COMPILED BY GEMINI 3.1

The Hershey Company (HSY) Intrinsic Value

An independent two-stage DCF analysis by a frontier AI model.

Fair Value Estimate

$203.44 per share
Current Price $210.58
Margin of Safety -3.4%
OVERVALUED

The Sweet Spot of Defense

Hershey represents a classic defensive play with a highly durable economic moat. Its brand equity in the U.S. confectionary market is nearly unassailable, ensuring prime retail shelf space and consistent, recession-resistant demand. However, the company is currently navigating an unprecedented spike in cocoa prices, which has severely tested its pricing power and compressed margins.

Despite these near-term commodity headwinds, Hershey's long-term cash generation capabilities remain intact. Management's strategic pivot toward salty snacks provides a necessary runway for diversification. At current valuations, the market appears to be accurately pricing in both the strength of the underlying business and the severity of the temporary commodity cycle, resulting in a fair value assessment.

My Assumptions & Rationale

FCF Growth Rate (Y1-Y5)
5.0%

A 5.0% growth rate reflects Hershey's mature status and recent headwinds. While historical growth has been steady, near-term free cash flow expansion is constrained by historic highs in cocoa prices and softening consumer volumes in response to price hikes. Growth relies on cost-saving initiatives and modest expansion in non-chocolate snacks.

Discount Rate (WACC)
8.0%

An 8.0% discount rate is appropriate for a mature, defensive consumer staples company with a low beta (0.11). Hershey's highly predictable cash flows, deep economic moat, and strong balance sheet warrant a relatively low cost of capital, despite current commodity volatility.

Terminal Growth Rate
2.5%

2.5% aligns with long-term inflation targets and U.S. GDP growth. As a mature consumer packaged goods company primarily focused on North America, it is unlikely to permanently outpace the broader economy in perpetuity.

Sensitivity Analysis

Intrinsic value per share under varying discount rate and terminal growth rate assumptions.

WACC ↓ / Terminal → 1.5%2.0%2.5%3.0%3.5%
1.5% $248.65 $203.44 $172.14 $149.19 $131.64
2.0% $279.73 $223.78 $186.49 $159.85 $139.87
2.5% $319.69 $248.65 $203.44 $172.14 $149.19
3.0% $372.97 $279.73 $223.78 $186.49 $159.85
3.5% $447.57 $319.69 $248.65 $203.44 $172.14

Undervalued vs current price Overvalued vs current price

Frequently Asked Questions

Why did Gemini select a 5% FCF growth rate for Hershey?

Gemini selected a conservative 5% growth rate because Hershey is currently battling historic highs in cocoa costs and consumer pushback against price increases. While the business is fundamentally sound, near-term free cash flow growth will be muted until commodity markets normalize and volume growth returns.

How do cocoa prices affect Hershey's intrinsic value?

Spikes in cocoa prices directly increase Hershey's cost of goods sold, compressing gross margins. While the company hedges these costs, prolonged elevation forces price hikes that can hurt sales volume, ultimately reducing the free cash flow that drives the intrinsic value calculation.

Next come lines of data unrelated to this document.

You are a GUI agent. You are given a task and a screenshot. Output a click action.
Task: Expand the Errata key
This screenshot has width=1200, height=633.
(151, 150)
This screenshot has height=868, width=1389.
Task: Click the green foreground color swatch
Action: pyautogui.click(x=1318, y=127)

Is Hershey considered overvalued or undervalued?

Based on this DCF analysis, Hershey is currently trading at roughly fair value. The computed intrinsic value of $203.44 is very close to the current trading price of $210.58, indicating the market has efficiently priced in the company's defensive strengths against its current commodity risks.

Disclaimer: The numbers presented on this page are for educational and entertainment purposes only. They are the result of a deterministic mathematical model fed with assumptions generated by an Artificial Intelligence (Gemini 3.1). This does not constitute investment advice. Always conduct your own due diligence before investing in the stock market.